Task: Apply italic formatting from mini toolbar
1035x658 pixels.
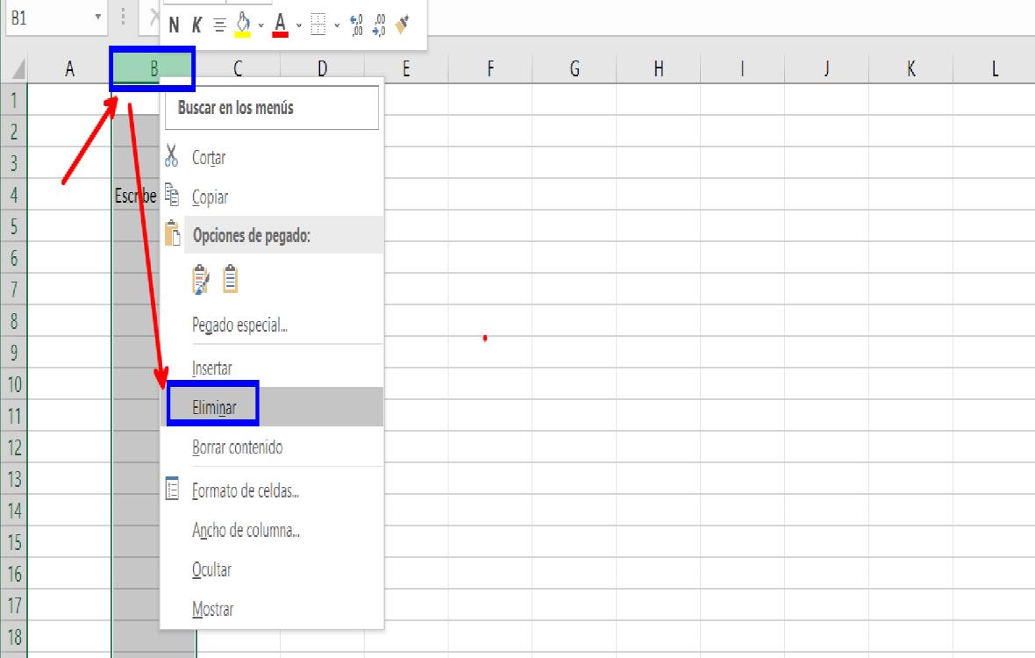Action: [198, 23]
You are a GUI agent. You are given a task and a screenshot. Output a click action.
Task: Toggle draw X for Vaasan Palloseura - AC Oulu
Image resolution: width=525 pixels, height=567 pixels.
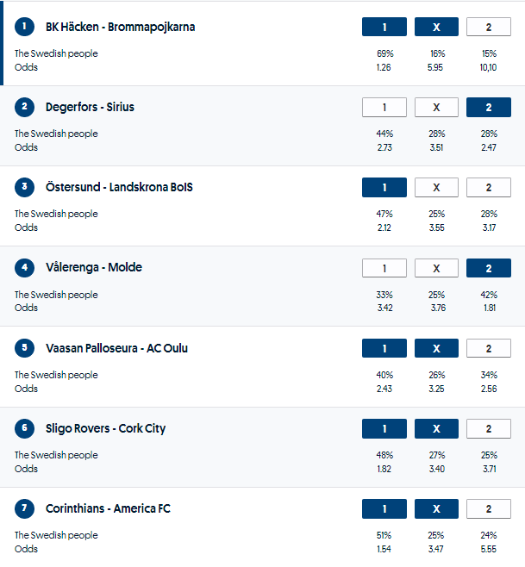[436, 348]
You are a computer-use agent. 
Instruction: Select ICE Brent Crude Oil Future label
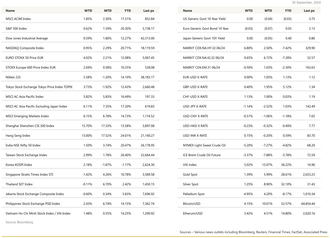pyautogui.click(x=202, y=155)
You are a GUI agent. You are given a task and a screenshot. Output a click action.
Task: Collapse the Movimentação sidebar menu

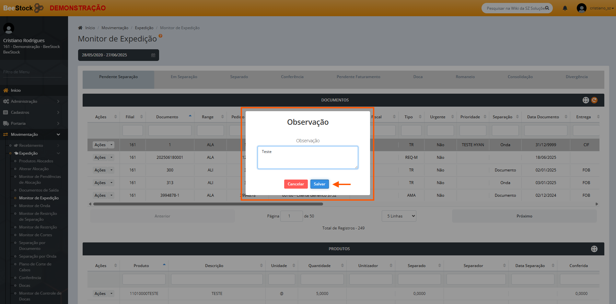(x=58, y=134)

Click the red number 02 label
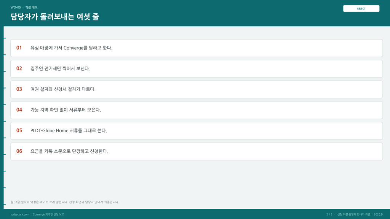pos(19,68)
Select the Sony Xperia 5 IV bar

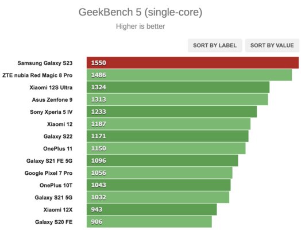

──────────────────────────────

Your instructions: Repeat the data exactly. No pictures should appear.

Problem solution:
Task: Apply italic formatting from mini toolbar
1035x658 pixels.
Action: [198, 23]
You are a GUI agent. You are given a task and a screenshot. Output a click action.
Task: Toggle draw X for Vaasan Palloseura - AC Oulu
Image resolution: width=525 pixels, height=567 pixels.
[436, 348]
You are a computer-use agent. 
Instruction: Select ICE Brent Crude Oil Future label
pyautogui.click(x=202, y=155)
You are a GUI agent. You are given a task and a screenshot. Output a click action.
Task: Collapse the Movimentação sidebar menu

(x=58, y=134)

Click the red number 02 label
pos(19,68)
Select the Sony Xperia 5 IV bar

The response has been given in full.